Ainsi, Amazon peut maintenir le traitement des commandes passées dans les catégories et rubriques « High-tech, Informatique Bureau » ; « Tout pour les animaux » ; « Santé et soins du corps » ; « Homme » ; « Nutrition » ; « Parapharmacie » et « Épicerie, Boissons et Entretien. » Telle est donc l'interprétation de la cour d'appel s'agissant des produits dits essentiels pour les consommateurs.

Au-delà du délai de 48 heures pour la mise en œuvre des mesures énoncées dans l'arrêt, le e-commerçant encoure, sous astreinte, une amende de 100 000 euros pour toute infraction constatée à l'arrêt. Reste à savoir désormais si Amazon garder les portes de ses entrepôts closes, où si l'activité reprendra, bien que partiellement et dans le strict respect des conditions sanitaires de sécurité.

mardi 21 avril 2020

Amazon : la cour d'appel de Versailles va statuer sur l'arrêt des activités ce 24 avril

Amazon
© Ioan Panaite / Shutterstock.com

Le e-commerçant a plaidé sa cause mardi, et attend désormais l'arrêt de la cour, qui sera rendu en fin de semaine.

Alors que ses centres de distribution français sont à l'arrêt au moins jusqu'à jeudi, Amazon a fait appel de la décision rendue par le tribunal judiciaire de Nanterre, le 14 avril, qui sous astreinte d'un million d'euros par jour de retard, l'oblige à limiter ses activités au traitement des commandes portants sur des produits dits essentiels, à savoir les produits alimentaires, médicaux ou d'hygiène, et ce pendant la période de confinement. En réaction, Amazon a décidé de suspendre provisoirement l'activité de ses centres de distribution français. Et c'est justement le vendredi 24 avril que la cour d'appel de Versailles doit confirmer ou infirmer le jugement de première instance.

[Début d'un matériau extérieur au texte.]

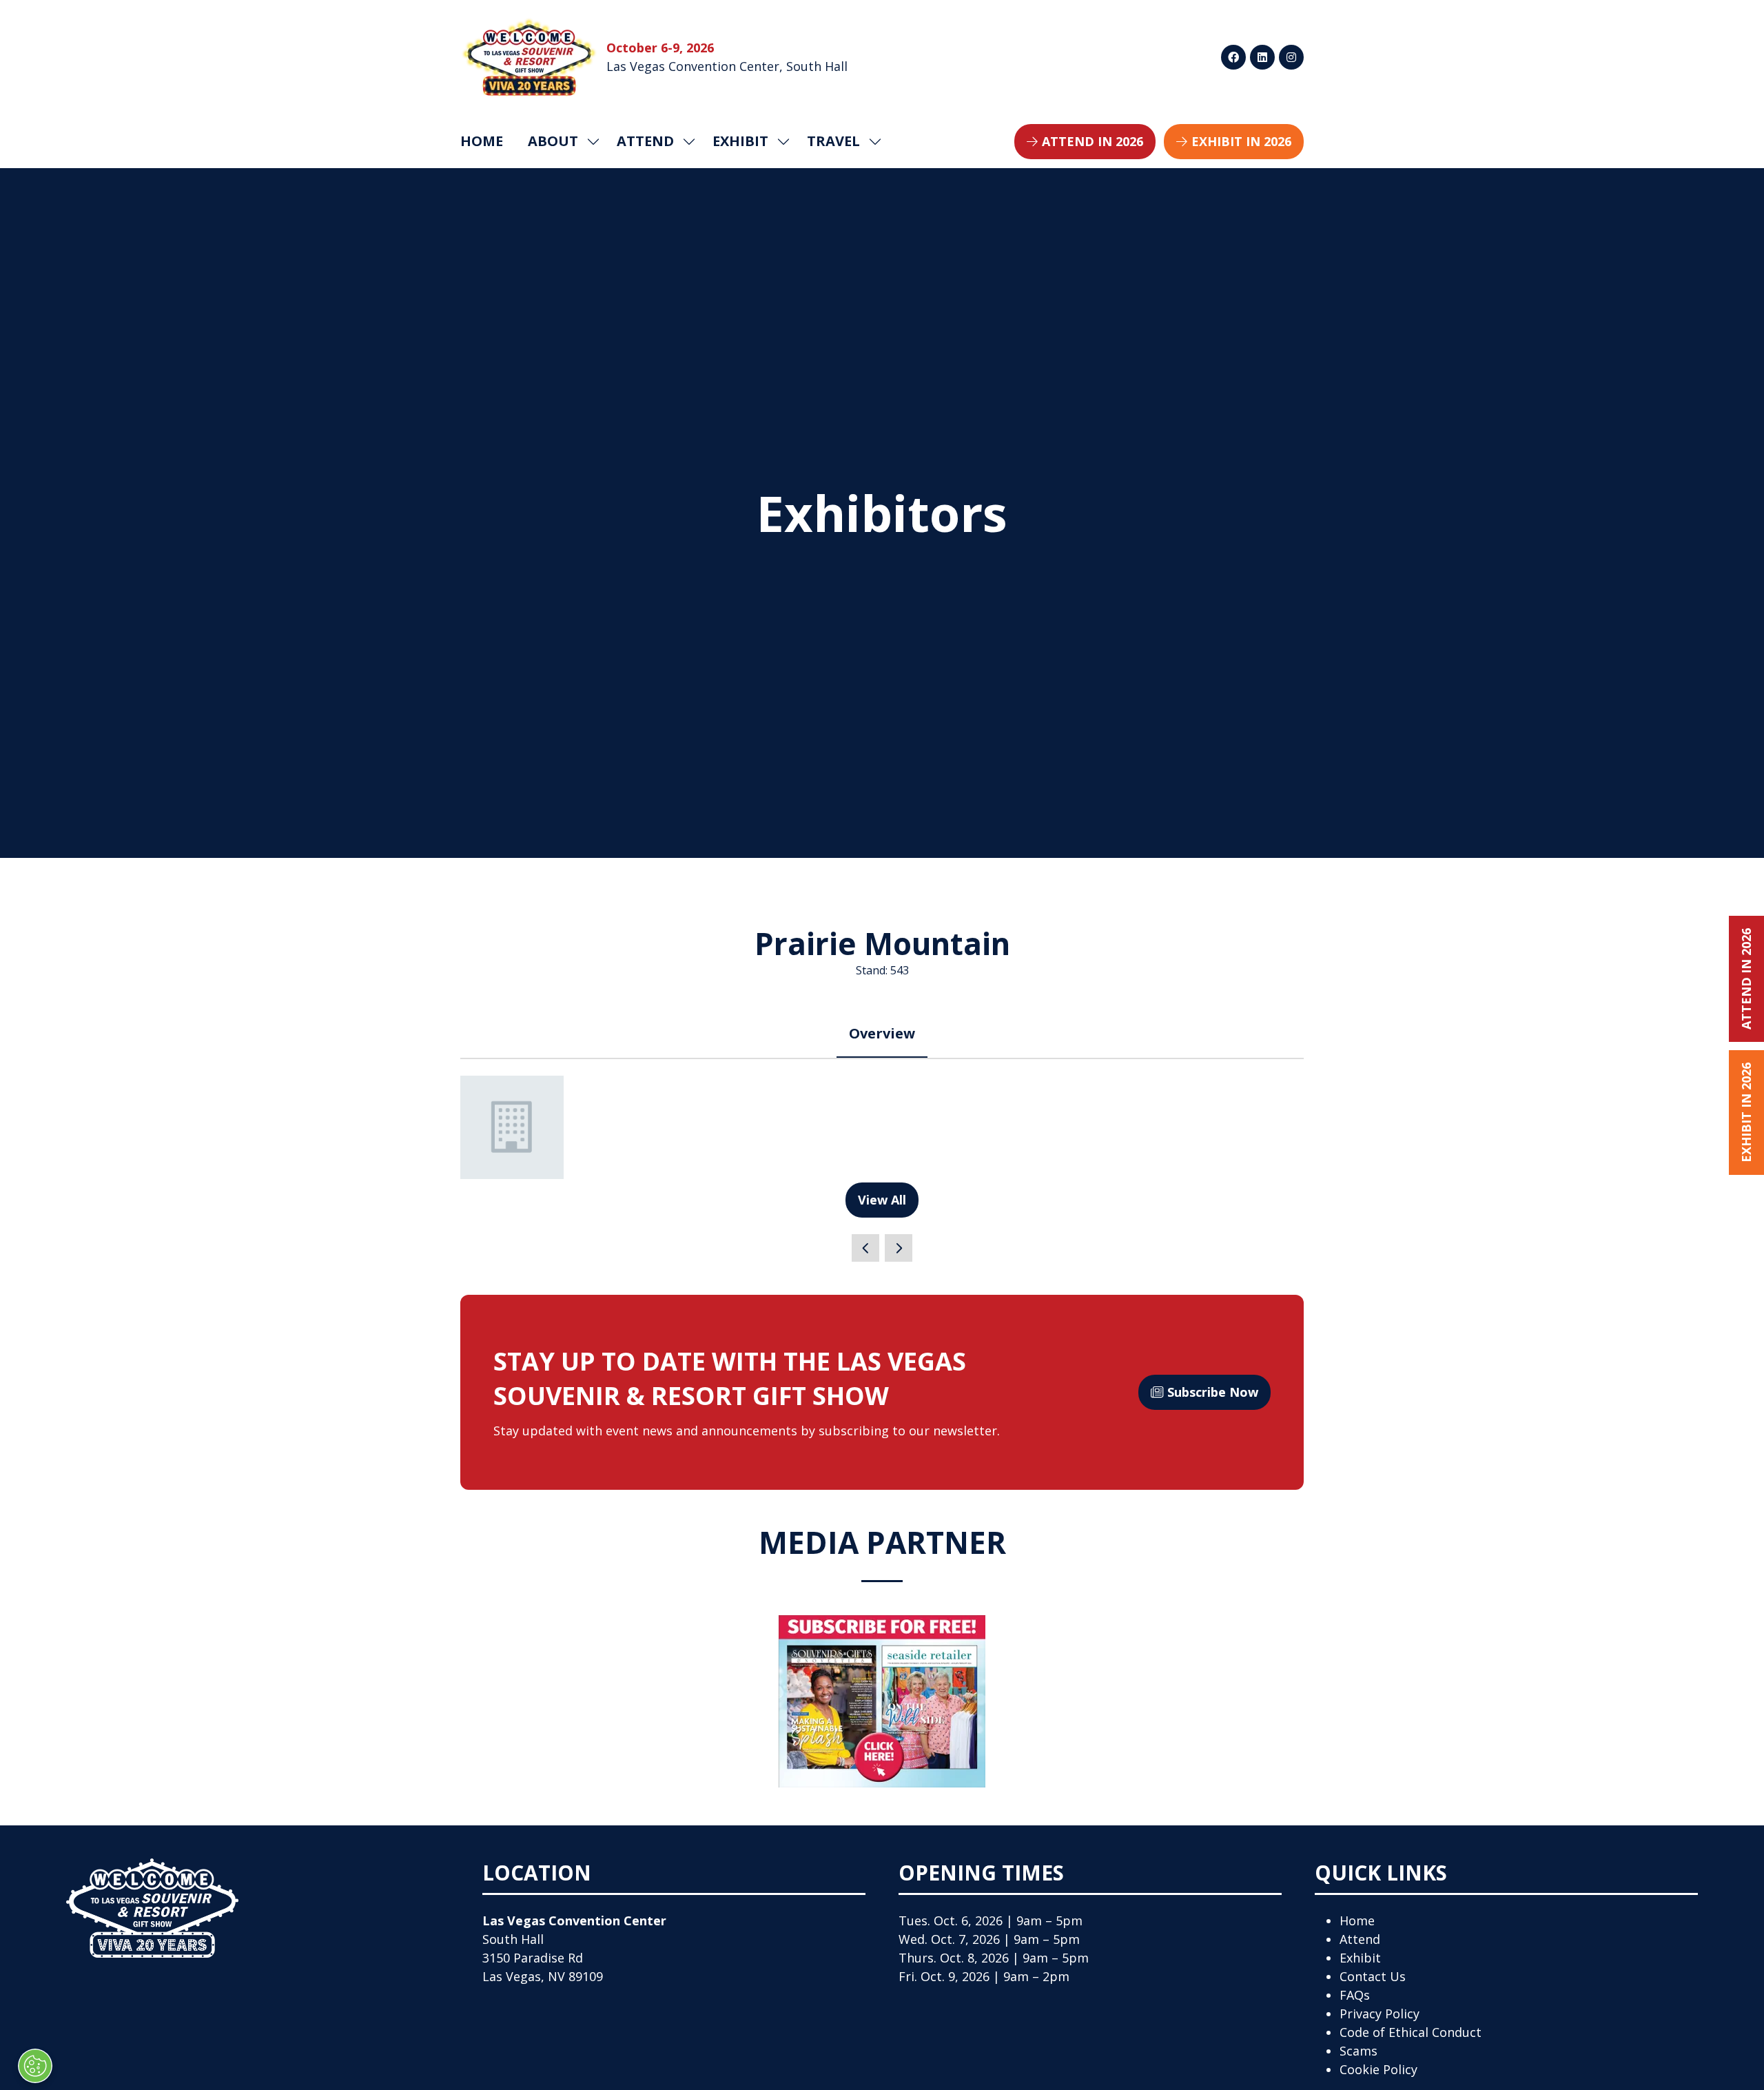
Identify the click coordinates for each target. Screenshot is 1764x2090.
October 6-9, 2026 (660, 47)
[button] (1085, 141)
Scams (1358, 2050)
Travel (833, 141)
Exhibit (1360, 1957)
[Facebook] (1233, 57)
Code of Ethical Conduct (1410, 2032)
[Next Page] (898, 1248)
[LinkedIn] (1262, 57)
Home (481, 141)
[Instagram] (1291, 57)
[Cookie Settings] (35, 2066)
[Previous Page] (865, 1248)
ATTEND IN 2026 (1746, 978)
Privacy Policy (1379, 2013)
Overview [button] (882, 1033)
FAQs (1355, 1995)
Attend (1360, 1939)
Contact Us (1373, 1976)
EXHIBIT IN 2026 (1746, 1112)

Amazon dénonce une décision « inéquitable » et « infondée »

Aux yeux d'Amazon Logistique France, la décision du tribunal judiciaire est « inéquitable » et « infondée ». Regrettant une situation inextricable, la firme rappelle être « une société qui est absolument nécessaire à la continuité de la vie de la Nation. Elle doit pouvoir continuer ses activités de manière normale, comme d'autres ont pu le faire ».

Devant la cour d'appel de Versailles, Amazon a, à nouveau, présenté les preuves concrètes de son respect des mesures de sécurité, pour lesquelles la société fut pointée du doigt par le juge de première instance. « Celles-ci ont été appliquées dans le strict respect des directives des autorités françaises et en y associant les représentants du personnel de nos sites », rappelle le e-commerçant.


Si la justice s'oppose - pour l'instant - à Amazon, l'opinion semble pencher du côté de l'entreprise américaine, qui jouit de très nombreux commentaires favorables notamment sur les réseaux sociaux, où certains dénoncent une illégalité de traitement par rapport à d'autres e-commerçants, et où d'autres se plaignent de plus pouvoir commander des produits essentiels à leurs yeux.